In October, the Capitol Records subsidiary Caroline signed XXXTentacion—real name Jahseh Onfroy—to a first-time recording contract, reportedly worth $6 million. Reportedly, Capitol president Steve Barnett considered the relevant ethical concerns—raised by consumers, critics, and his own company’s staffers—only to flatly dismiss them, according to the Los Angeles Times. “Onfroy’s arrival at CMG incensed numerous staffers, according to four sources with knowledge of the signing,” the Times reported in January. “Barnett told executives that Onfroy’s surging popularity would help the company have a bigger market share in hip-hop and acknowledged the controversy around the artist, encouraging those with concerns to voice them.” Barnett and his staff declined to provide additional comment to the Times. Once again, the record label opts for radio silence. The strategy for defending R. Kelly and XXXTentacion against scrutiny reveals itself to be the music industry’s strategy for defending itself, its assets, and its profits. In Barnett’s consideration, consumers exist only as an uncomplicated measure of potential demand.
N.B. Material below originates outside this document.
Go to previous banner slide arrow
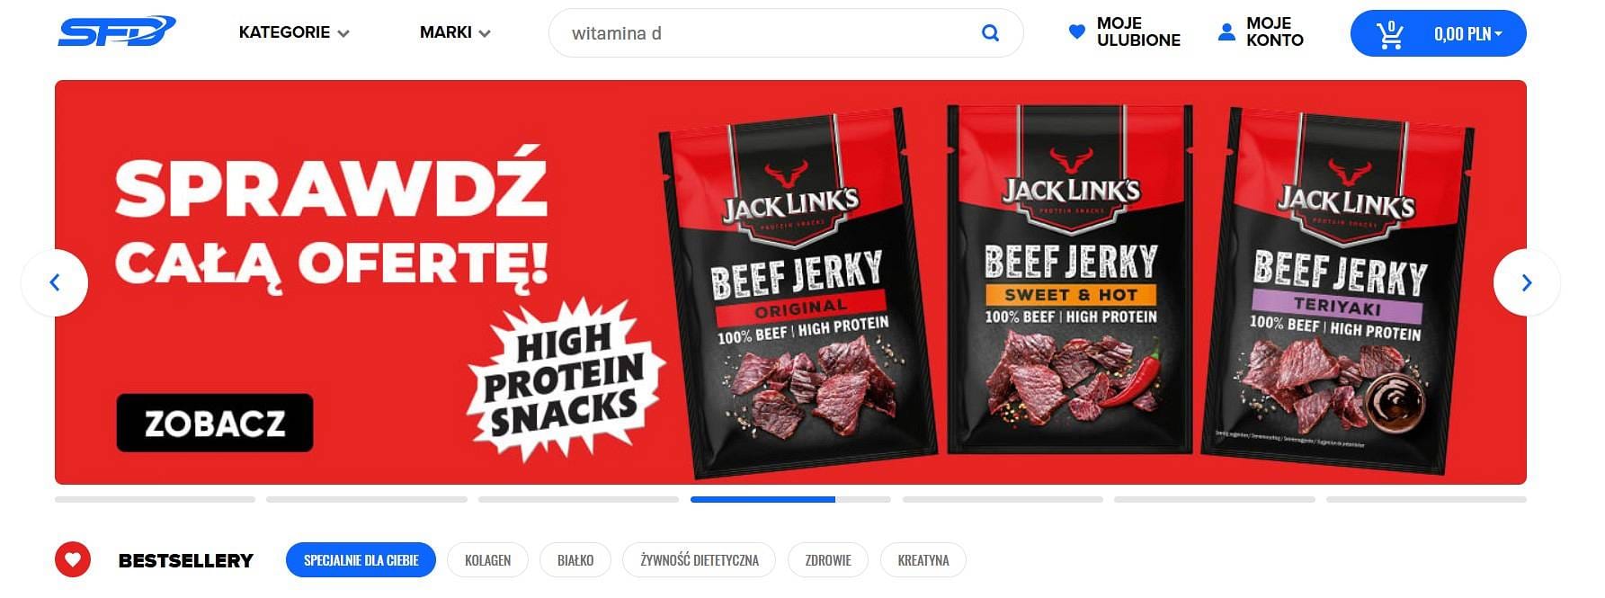 coord(55,282)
R. Kelly is only the most grotesque example of an industrywide dereliction that’s become routine. For more than two decades, R. Kelly has—by survivors’ accounts—seduced countless teen girls, including the late singer Aaliyah, whom he briefly wed when she was 15. Since the Chicago Sun-Times broke the earliest reports of Kelly’s predatory misconduct in 2000, the media has made a scornful spectacle of the singer’s apparent perversion, and fans have indeed turned on him. The only silent, complacent faction is the music industry, which has the only remaining stake in Kelly’s music career, and the only remaining power over the singer. To be sure, the R. Kelly fan does bear some responsibility for considering Kelly’s misconduct. Ideally, the consumer examines all art, and all artists, with some scrutiny toward a performer’s personal commitments, especially if those commitments are inhumane. But there’s a middle ground between punitive revisionism, which would have us scrub R. Kelly from public memory, as if he weren’t one of the most captivating and influential musical acts of his generation, and cheerful indifference, which would have us ignore or rationalize Kelly’s misconduct, if only so fans might continue to enjoy his catalog. It’s entirely possible for consumers and critics to strike a balance for themselves.
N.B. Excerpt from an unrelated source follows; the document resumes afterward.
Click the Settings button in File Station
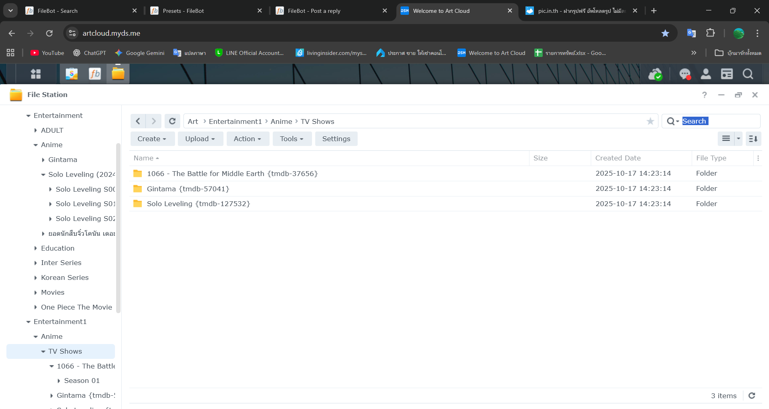769x409 pixels. [336, 139]
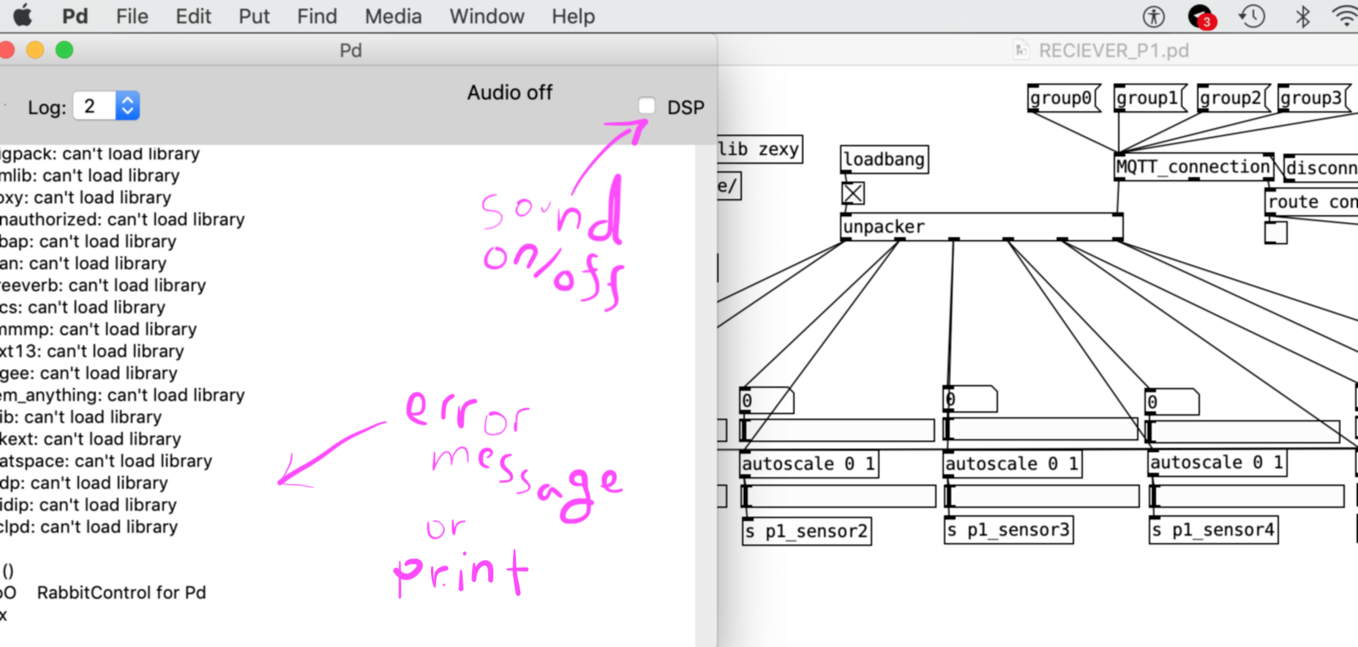Viewport: 1358px width, 647px height.
Task: Click the slider above s p1_sensor3
Action: point(1042,496)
For the music industry, however, the concerns are far less complicated, outside of determining liability for dropping Kelly from his recording contract. After all, the music industry’s prevailing concerns are neither artful nor critical; the major record labels are in the business of selling stars. The music industry chooses to sell R. Kelly despite survivors’ accounts of his misconduct, and despite his own fan base’s loud and persistent objections. The record labels have long avoided the interrogation that disgusted fans once largely reserved for one another. And now that Kelly’s publicist and lawyer have both fled, RCA Records may indeed be the only party left to account for its talent’s behavior.